(Collected data entries)
────────────────

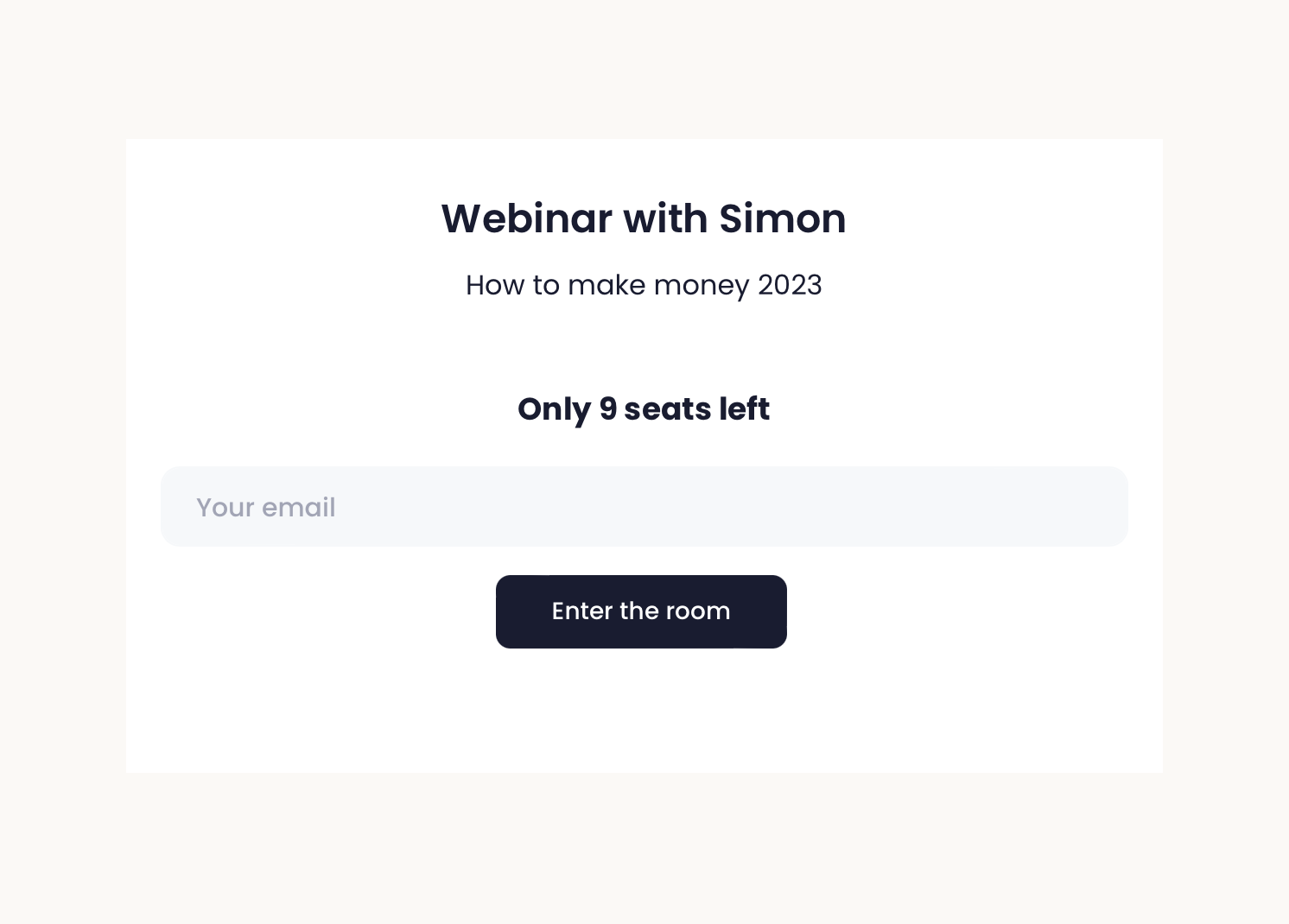The width and height of the screenshot is (1289, 924).
Task: Click the word "Only" in the seats notice
Action: [x=554, y=410]
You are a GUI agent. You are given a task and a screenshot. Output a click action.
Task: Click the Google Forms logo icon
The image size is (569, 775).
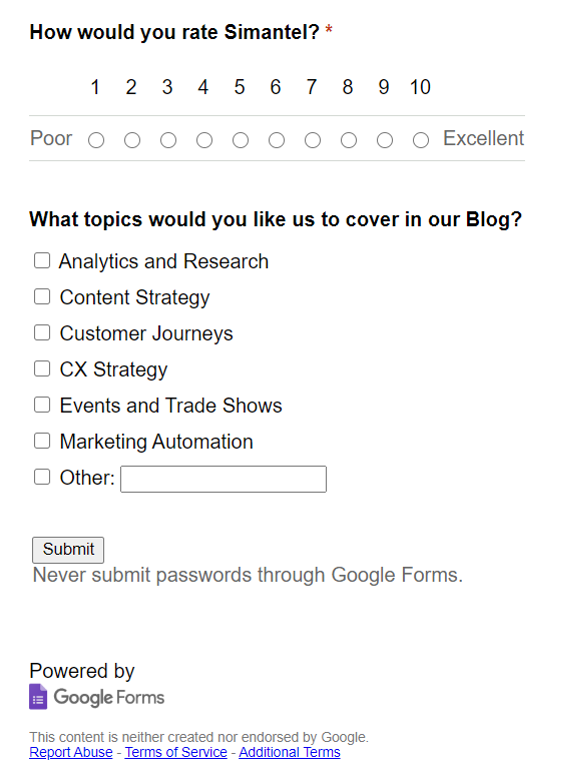pyautogui.click(x=38, y=696)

────────────────

_Goal of the exercise_.
When you reach the line containing "You are a GUI" in the records above, write out that line and every line after it through the end, exactly, but omit the pictures.

_Response to the task_.
You are a GUI agent. You are given a task and a screenshot. Output a click action.
Task: Click the Google Forms logo icon
The image size is (569, 775).
pyautogui.click(x=38, y=696)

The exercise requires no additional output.